La galerie de Psyché, quand Henri II y passait devait être une féérie de couleurs.

 



Cette salle en elle-même est déjà un délice, puis, au milieu de la galerie, près d’une fenêtre, vous trouvez un buste d’Antinoüs et, de l’autre côté de la fenêtre, un buste d’Hadrien (76-138).



 


Ces bustes sont en bronze, montés sur piédouche. Nous savons qu’ils étaient au Louvre au département des sculptures du Moyen Âge, de la Renaissance et des temps modernes et qu’ils sont en dépôt à Écouen depuis 1977, donc, dès l’ouverture du musée de la Renaissance.

En revanche, si nous savons qu’ils sont « d’après l’antique » et probablement fondu en France, le reste de leur histoire est un mystère. Même leur date de création est inconnue : leur fiche indique « 1500 / 1900 (XVIe siècle - XIXe siècle) », ce qui est assez vaste et comme ces bustes sont des copies, Royston Lambert ne nous est d’aucun secours.

Qui sait, lors d’une visite aux Archives nationales, peut-être trouverons-nous une piste afin d’élucider le mystère d’Écouen où Antinoüs et son impérial amant ont trouvé refuge dans un écrin ?

 

Curiosités de musées : Antinoüs [Louvre]

            La circulation des visiteurs dans la galerie 710 au Louvre (aile Denon, niveau 1) ressemble à un départ sur une autoroute des vacances.
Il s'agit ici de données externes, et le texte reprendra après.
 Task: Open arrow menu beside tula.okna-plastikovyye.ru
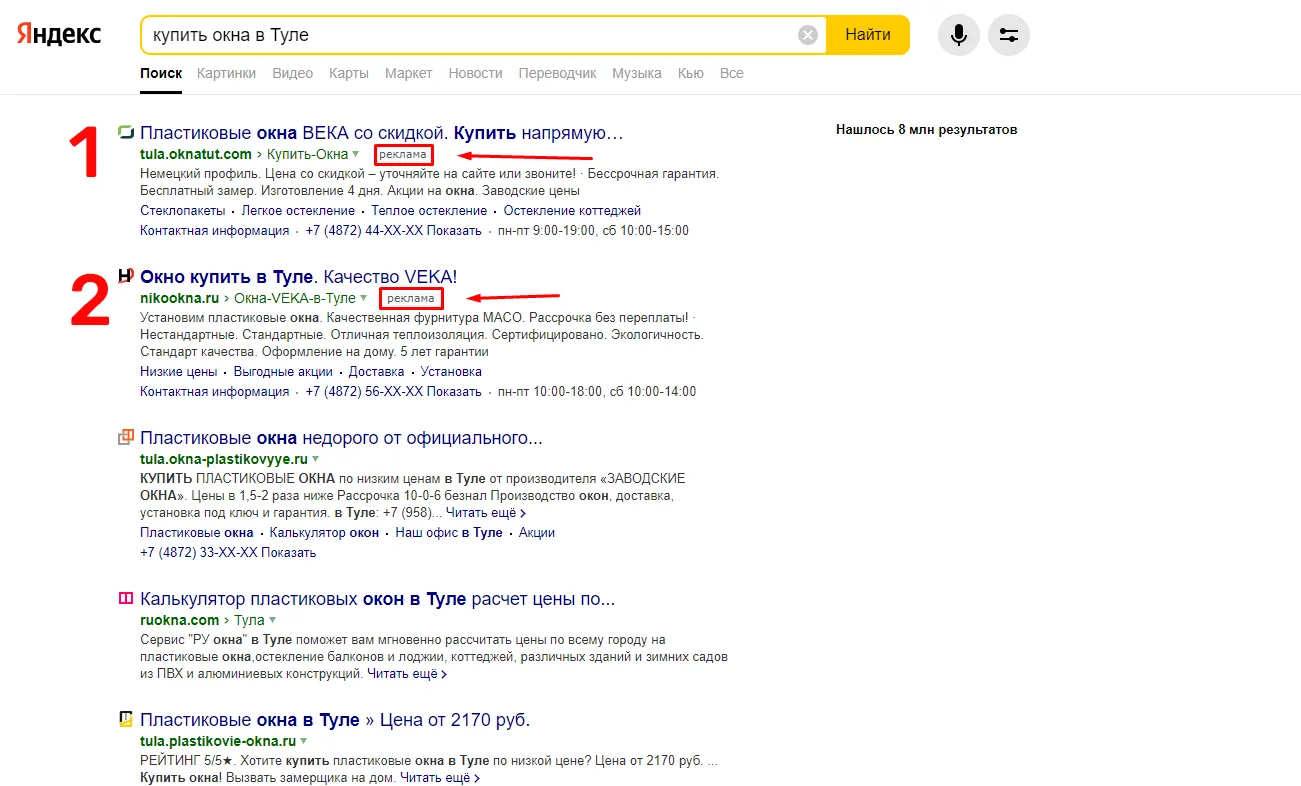[315, 459]
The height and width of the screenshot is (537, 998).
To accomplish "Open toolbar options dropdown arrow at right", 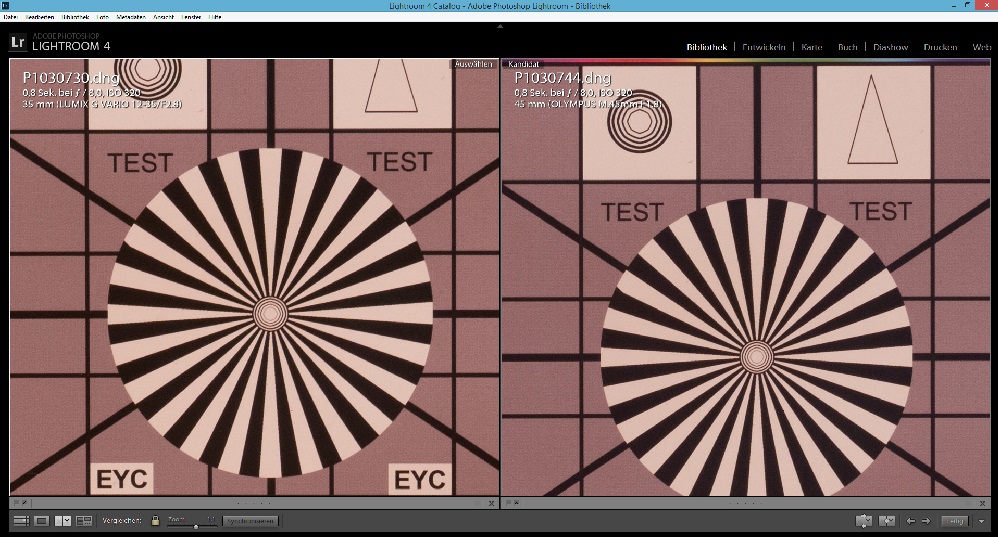I will 982,521.
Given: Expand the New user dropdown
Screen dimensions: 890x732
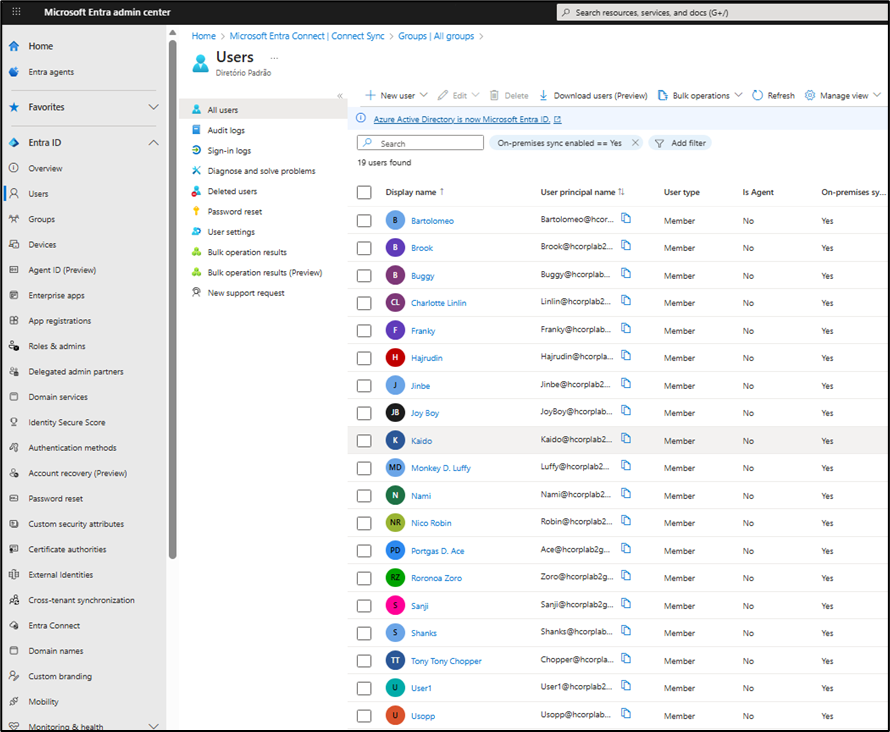Looking at the screenshot, I should pos(423,96).
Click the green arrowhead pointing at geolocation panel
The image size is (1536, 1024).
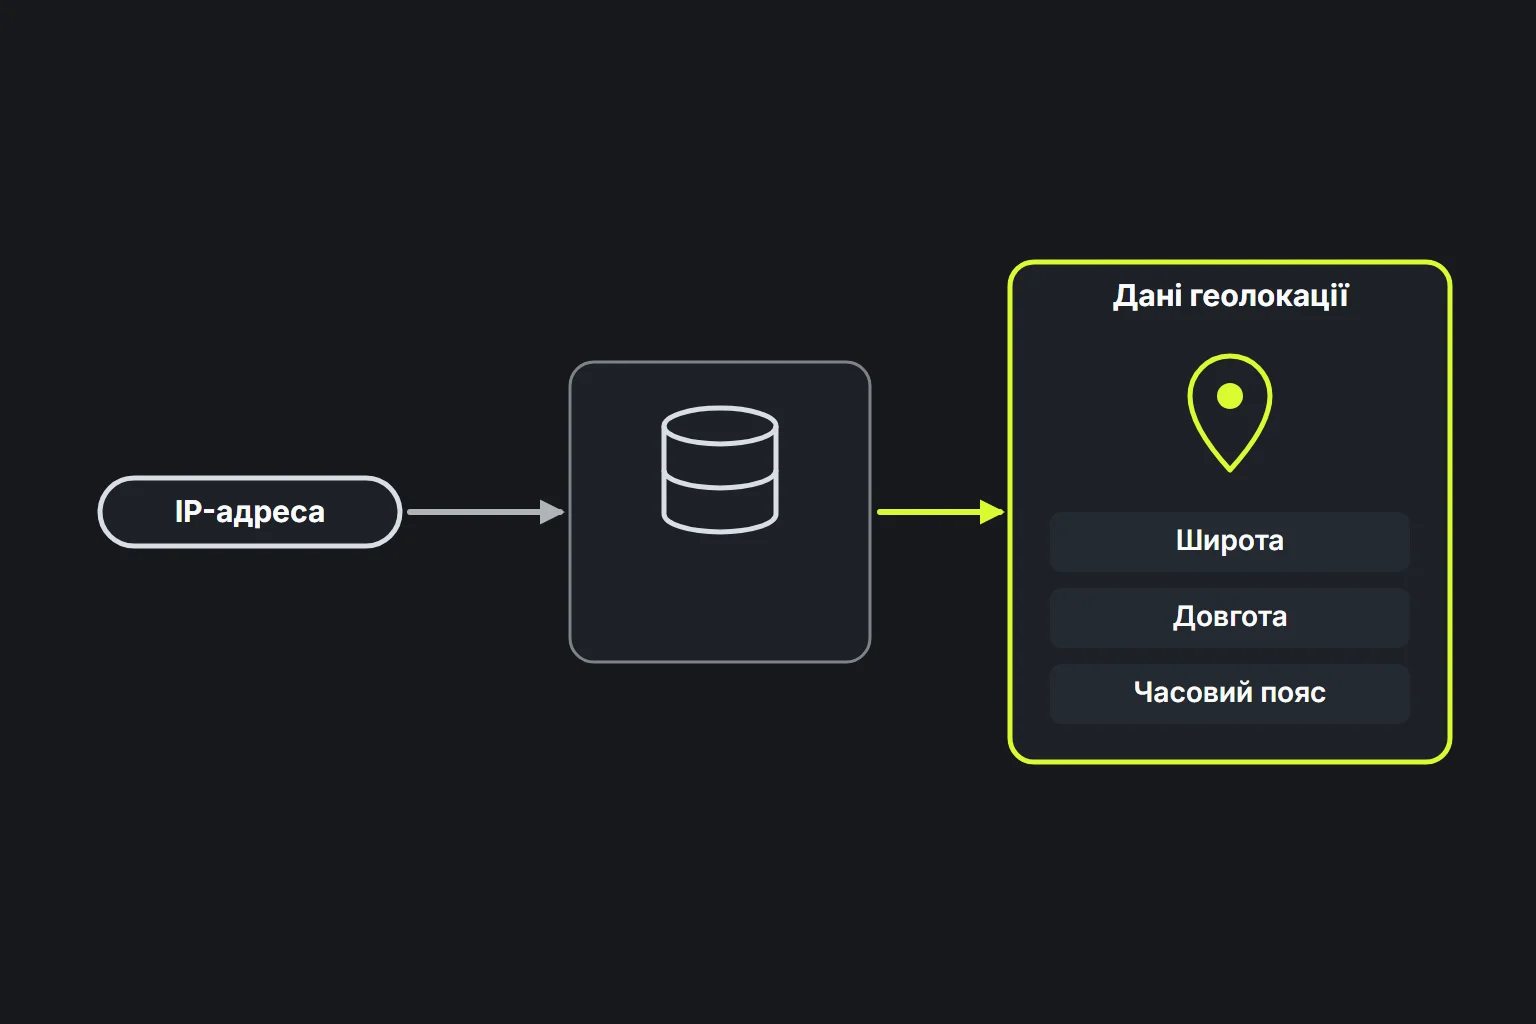click(x=992, y=512)
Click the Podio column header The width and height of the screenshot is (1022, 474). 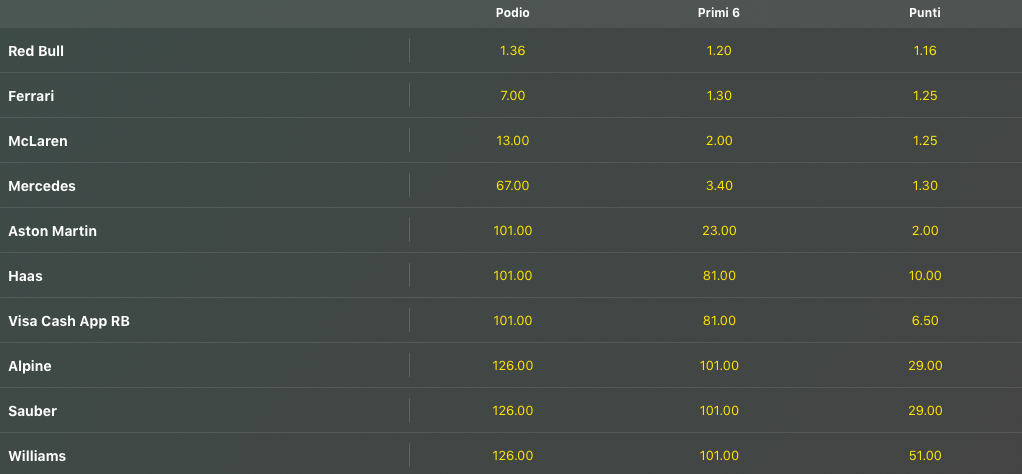[x=512, y=13]

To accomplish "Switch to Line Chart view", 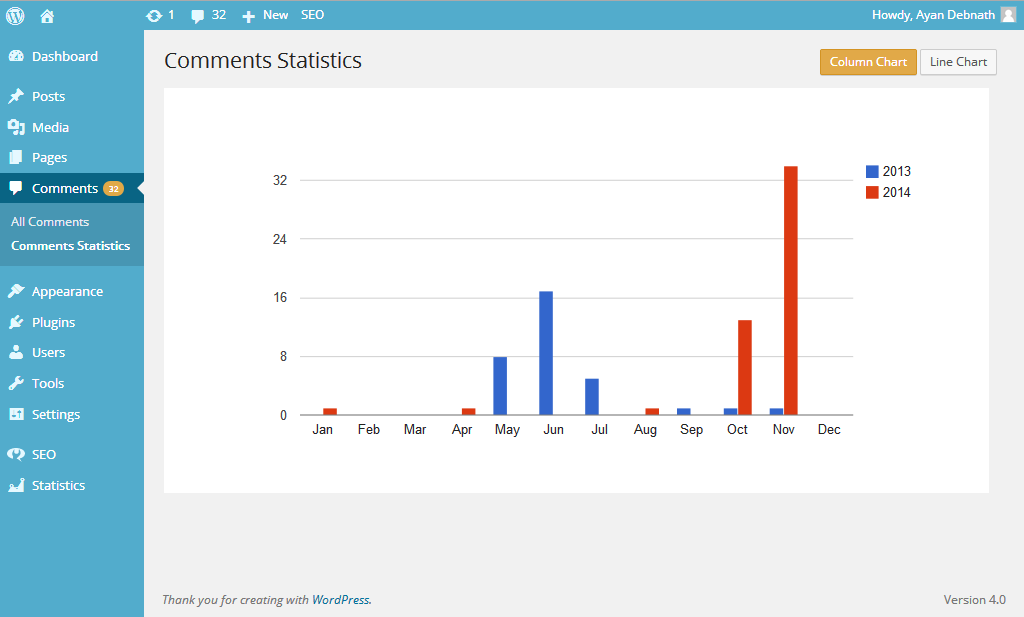I will (958, 62).
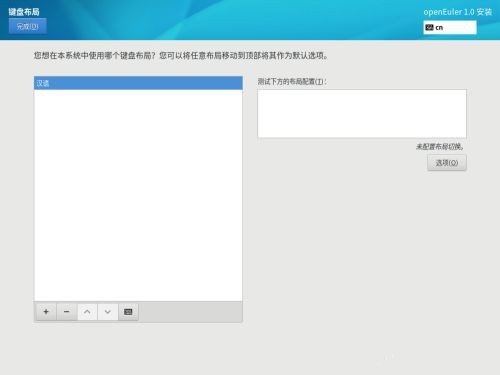Click empty toolbar space beside preview button
Image resolution: width=500 pixels, height=375 pixels.
pyautogui.click(x=190, y=312)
C’est là que se trouvent les peintures italiennes et c’est le chemin qui mène à Mona Lisa, salle 711 – incidemment, tous les autres tableaux de cette salle sont plus intéressants que cette chère Joconde, ce qui n’a pas empêché un touriste chinois de nous pousser hors de son chemin dans son impatience de voir ce Léonard de Vinci largement oubliable (désolée, mais La Belle Ferronnière – aujourd’hui seulement appelée « Portrait de femme » - est beaucoup plus joli et intéressant) alors que nous asseyions de nous glisser parmi la foule vers un charmant Véronèse.

            Bref, la prochaine fois que vous passerez par la galerie 710, prenez le temps d’admirer les toiles italiennes, mais surtout n’oubliez pas de prendre un moment afin de contempler les quelques bustes qui ont été placés dans cette galerie.

            Il y a notamment deux bustes d’Antinoüs qui méritent que vous les regardiez un instant :

 



            S’il se trouve que vous ne connaissez par encore Antinoüs (vers 111-130), vous pouvez le rencontrer en roman avec le classique Mémoires d’Hadrien de Marguerite Yourcenar (1903-1987) et pour une approche plus historique, vous avez le magnifique et très complet Beloved and God de Royston Lambert (1932-1982).

            L’histoire d’Antinoüs est fascinante et l’amour que l’empereur Hadrien (76-138) avait pour lui a - présent - des conséquences intéressantes sur notre Histoire. La divinisation d’Antinoüs fait que nous avons énormément de représentations de ce jeune homme extraordinaire qui se noya dans le Nil, ce qui fait de lui un sujet si particulier.